-- Start Extract --

# Paypal question



## toth boer goats (Jul 20, 2008)

I was wondering what you have to do to get paypal and a legit link to it.
How does it work?

Been wanting more payment method choices for my customers.

Thanks


----------



## ariella42 (May 22, 2014)

Just go to www.Paypal.com to set up an account. I believe you just need your bank account number to start transferring money into it (or out of it, if you're making purchases as well), which takes a few days to verify.


----------



## chelsboers (Mar 25, 2010)

After you set up your account through Paypal you can link your website to it and people can pay through there. My website is through Weebly and it gives me an option to ad a paypal page. I don't know what server you go through but it should be the same.


----------



## toth boer goats (Jul 20, 2008)

Thanks 

Is it through a checking account?

How safe is it?


----------



## kc8lsk (Jan 10, 2014)

I have had a paypal account for almost 14 years and have never had any trouble with them.


----------



## chelsboers (Mar 25, 2010)

-- End Extract --
-- Start Data block --

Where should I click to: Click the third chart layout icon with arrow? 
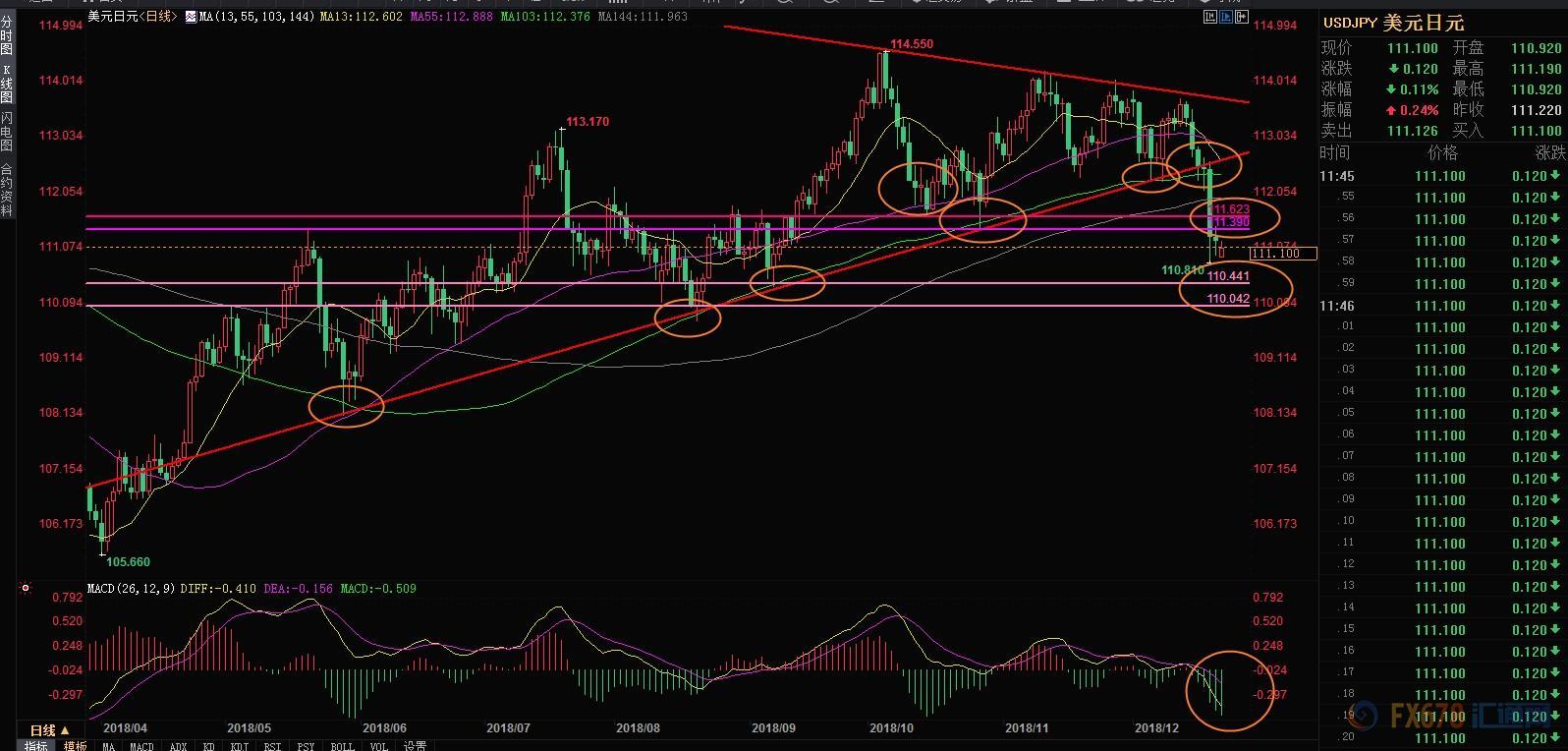pos(1243,17)
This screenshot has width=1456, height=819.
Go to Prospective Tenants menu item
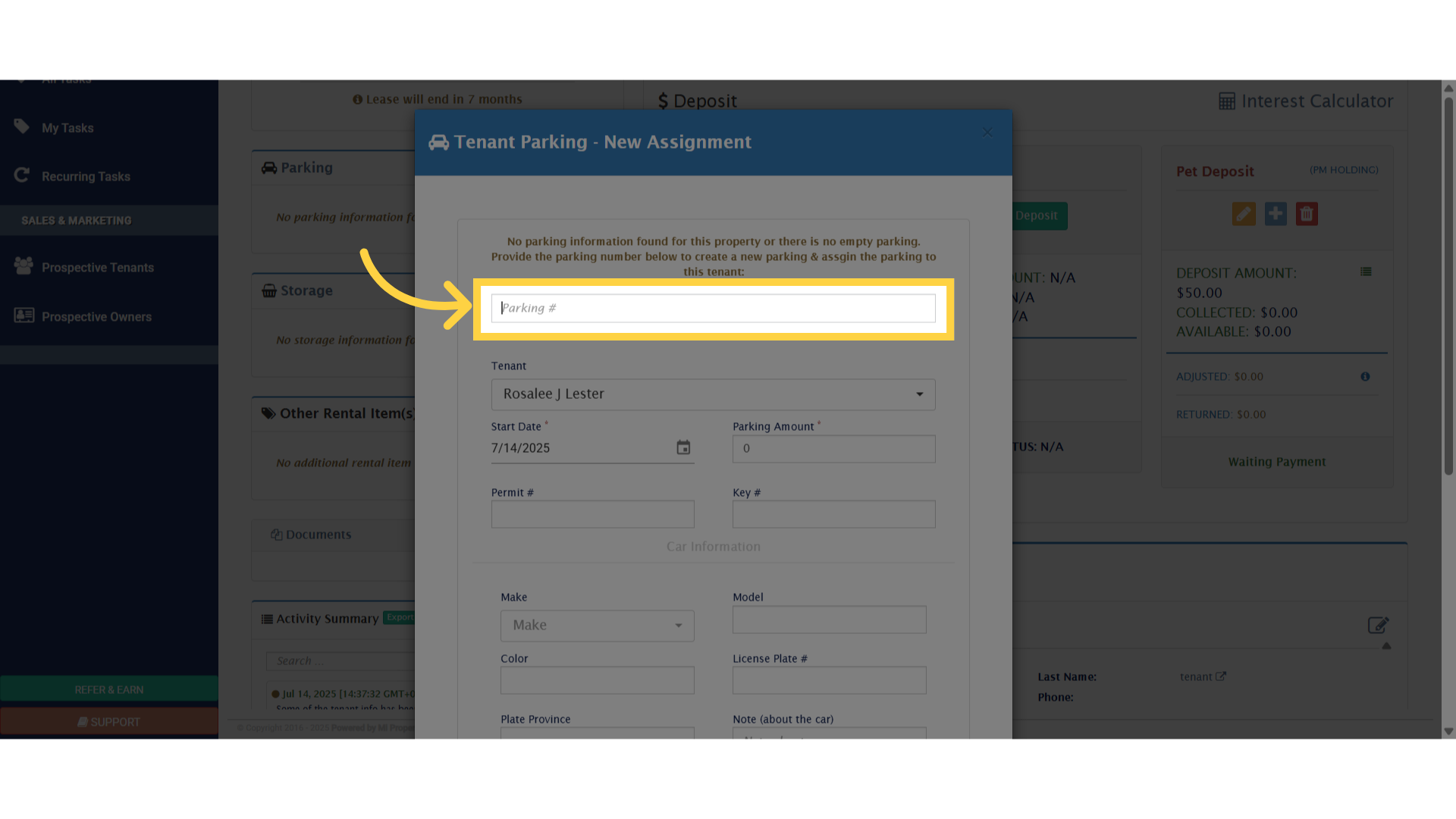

-- End Data block --

Reproduce the Paypal forum thread above in full, word for word.

Response for this exercise:
# Paypal question



## toth boer goats (Jul 20, 2008)

I was wondering what you have to do to get paypal and a legit link to it.
How does it work?

Been wanting more payment method choices for my customers.

Thanks


----------



## ariella42 (May 22, 2014)

Just go to www.Paypal.com to set up an account. I believe you just need your bank account number to start transferring money into it (or out of it, if you're making purchases as well), which takes a few days to verify.


----------



## chelsboers (Mar 25, 2010)

After you set up your account through Paypal you can link your website to it and people can pay through there. My website is through Weebly and it gives me an option to ad a paypal page. I don't know what server you go through but it should be the same.


----------



## toth boer goats (Jul 20, 2008)

Thanks 

Is it through a checking account?

How safe is it?


----------



## kc8lsk (Jan 10, 2014)

I have had a paypal account for almost 14 years and have never had any trouble with them.


----------



## chelsboers (Mar 25, 2010)